# Planning To Buy An Outback



## BigLeaf (Mar 15, 2005)

Hello everyone.
I don't know if I am posting in the right place, so sorry if I am intruding. We are currently on the brink of plunging into the RV world and we have decided between 2 travel trailers. The Outback 21RS and the Frontier 2205.

I came across your forum and have read through many of your posts and really like the way ya'll are willing to help each other. You seem like a great group of rv-ers.

Anyway, I would appreciate if someone could answer a few general questions about the 2005 21RS.

1. The rear slide, compared to the Frontier, is made so differently. Are there any issues regarding sturdiness?

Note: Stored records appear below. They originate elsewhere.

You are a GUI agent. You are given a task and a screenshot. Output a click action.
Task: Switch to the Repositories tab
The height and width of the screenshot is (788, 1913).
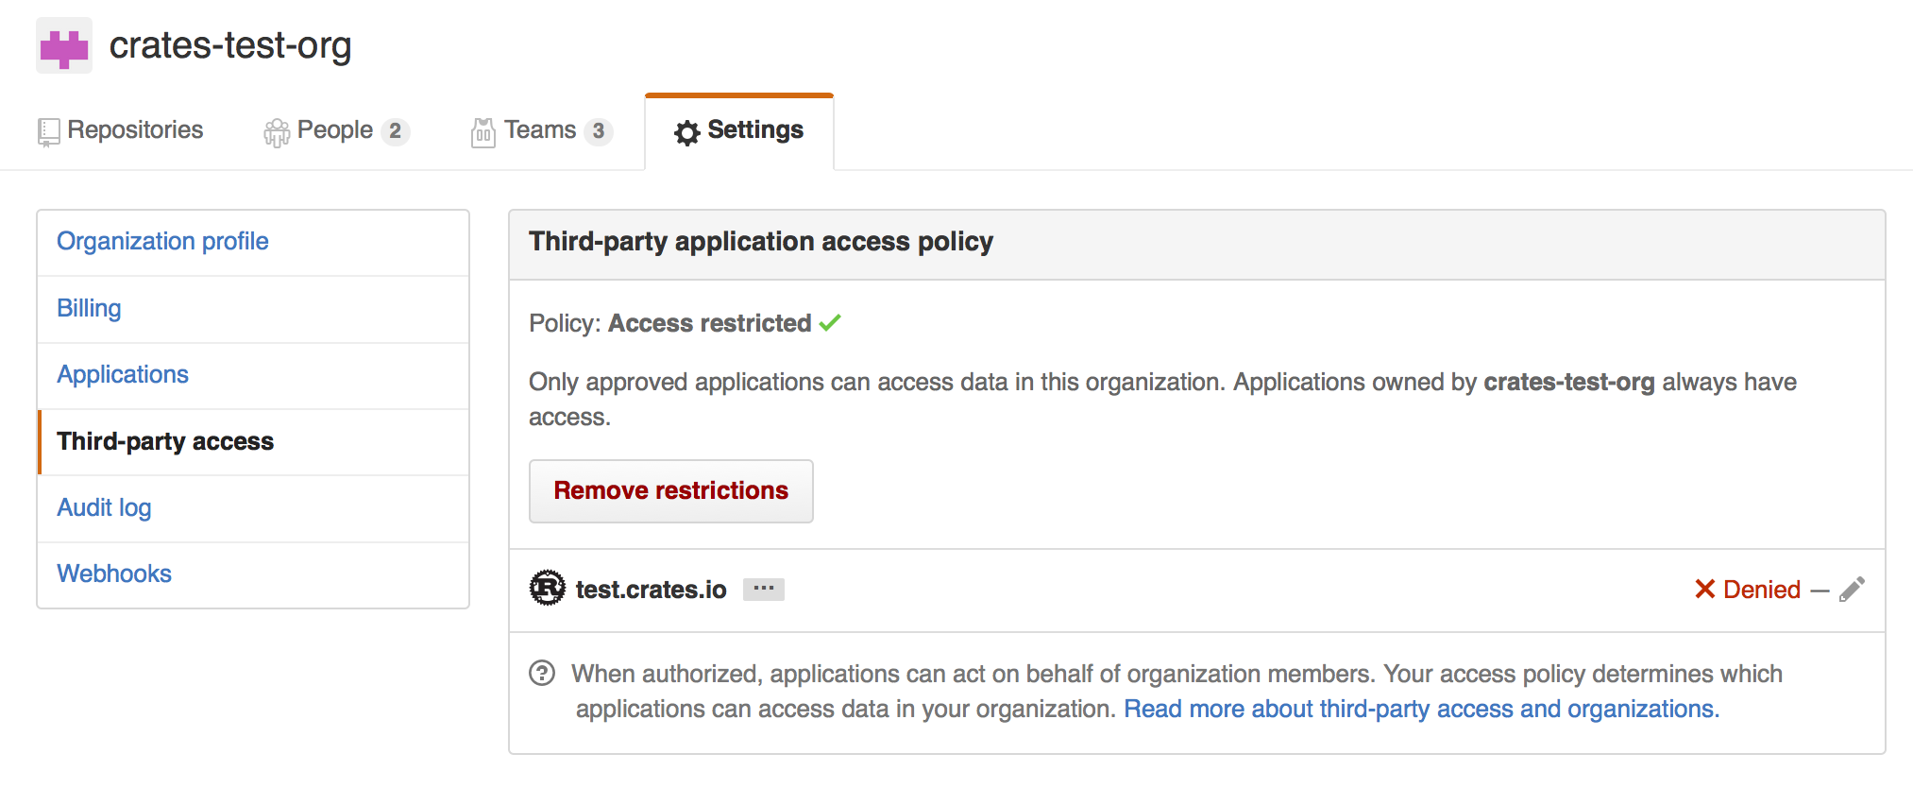121,130
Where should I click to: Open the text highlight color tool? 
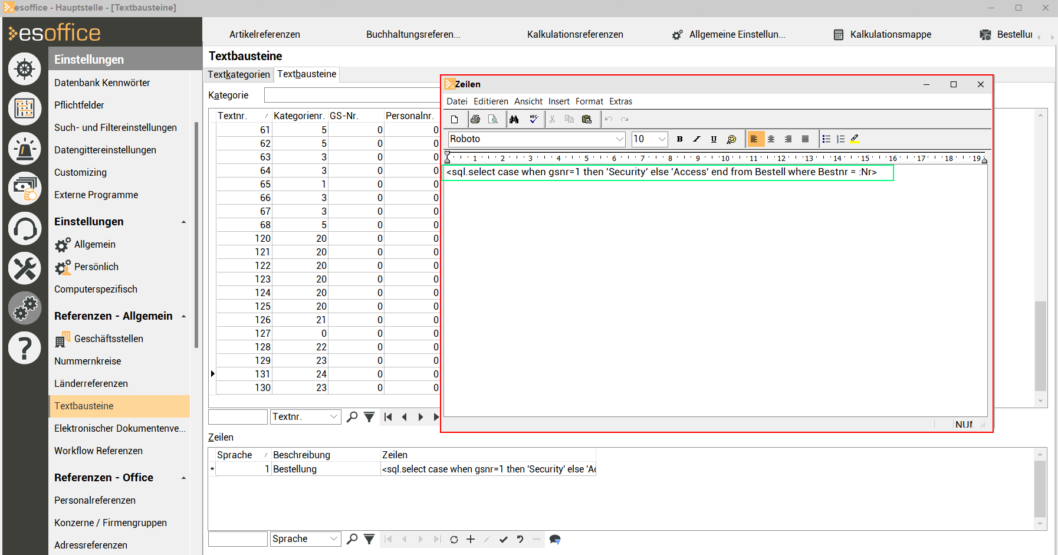[855, 139]
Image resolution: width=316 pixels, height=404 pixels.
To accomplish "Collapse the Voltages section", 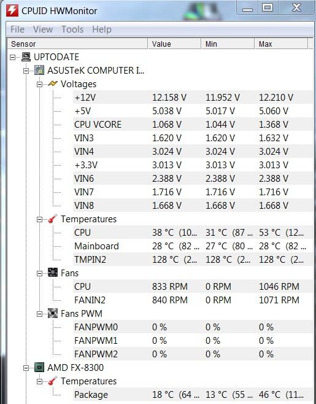I will [x=39, y=84].
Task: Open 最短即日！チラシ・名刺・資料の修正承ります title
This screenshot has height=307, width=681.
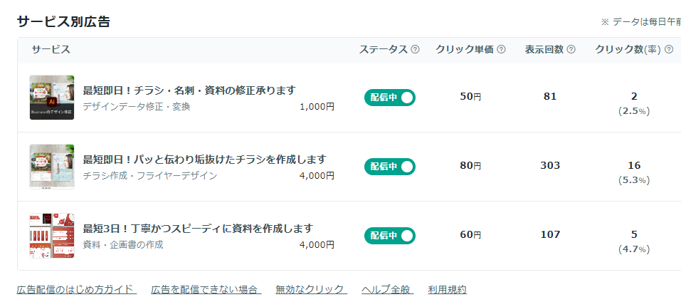Action: [x=189, y=90]
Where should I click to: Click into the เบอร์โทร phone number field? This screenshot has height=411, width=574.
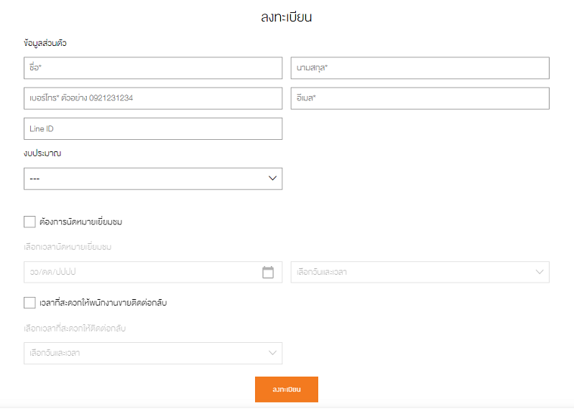click(152, 98)
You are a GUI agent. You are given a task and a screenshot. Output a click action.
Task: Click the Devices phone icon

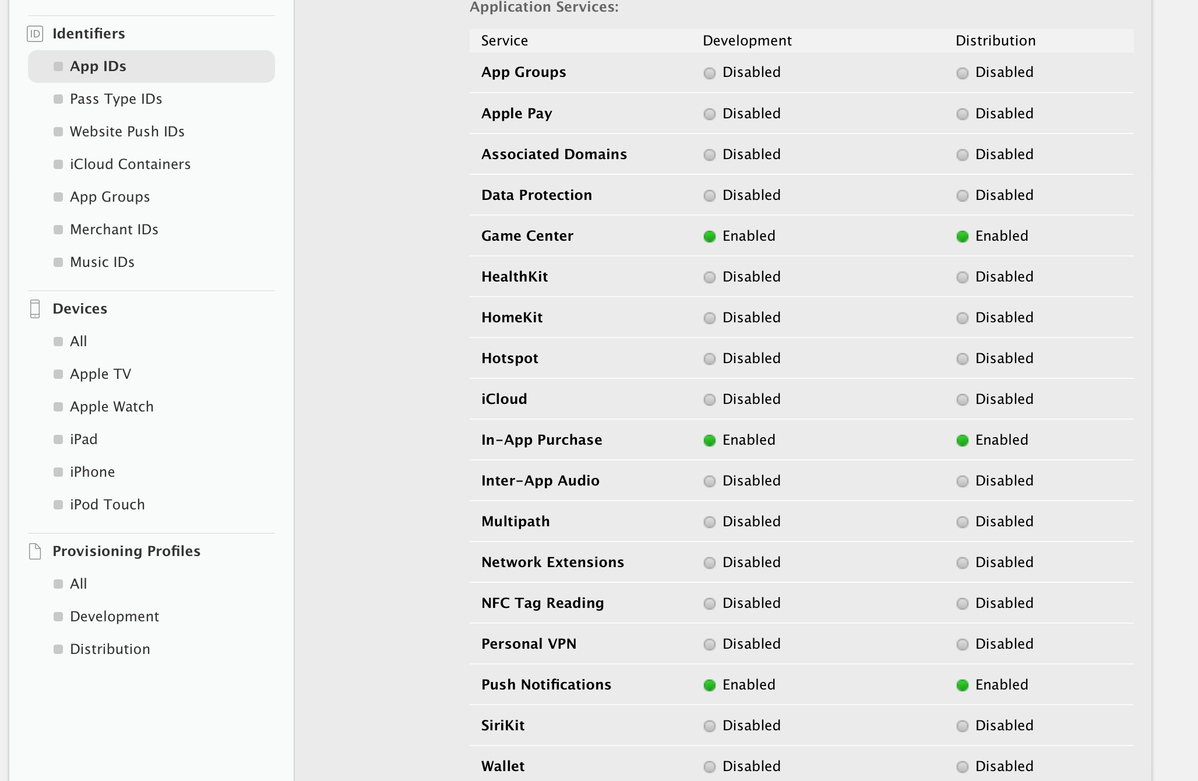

2. The only difference in the floor plans is that the Outback doesnt have 2 doors yet has the dining set. Has anyone felt there wasn't enough room, wished for 2 doors, ect?

3. Thankx for bearing with me guys, my husband drives a half ton Chevy (1500 ?) and is concerned about driving in elevation with it, any comments on that?

Sorry this has been so long.
Thankx for your time


----------



## Castle Rock Outbackers (Jan 18, 2004)

We looked at the Frontier models from KZ before deciding on the Outback. The Frontier does have a beefy-looking (and patented) rear slide mechanism, we prefer the "less intrusive" design of the Outback slide system. Without the huge horizontal bars at knee height, the kids can park their bikes and toys with ease under the slide. Also, there have been times that it would have been difficult to use the Frontier slide due to a large boulder or fence at the rear of a campsite.

An interior factor that did it for us on the 2004 models was the lack of counter space next to the sink in the Frontier. The Outbacks have a nice counter area next to the sink. You can never have enough counter space. This may have been corrected in the 2005 Frontiers.

Randy










See, no counter space in this Frontier model:









Open rear slide area in Outbacks:









Unobtrusive rear slide in Outbacks lets you back all the way into some campsites with bumper guards:


----------



## BigLeaf (Mar 15, 2005)

Thank you Randy for your reply.

We didn't think about the slide on the Frontier being in the way. That makes alot of sense. I didn't notice, either, the lack of counter space in the Frontier.

There is so much that we both like about the Outback and the price is better too. 
The dealer here is asking $16,900 for a 2005.

Does that sound too high?

Thankx again.


----------



## bassplunker (Dec 2, 2003)

Hello, I too looked at the Frontier before I bought the Outback 21rs. I believe the Frontier's weight was a lot more than the Outback and since I only have a Tundra with a 4.7 V-8 I chose the Outback.


----------



## camping479 (Aug 27, 2003)

Welcome









Don't be afraid to jump in here with questions/comments

My favorite trailer the 21RS







We didn't look at the Frontiers but I hear good things about them. Randy did a good job of covering things so I'll just add afew comments.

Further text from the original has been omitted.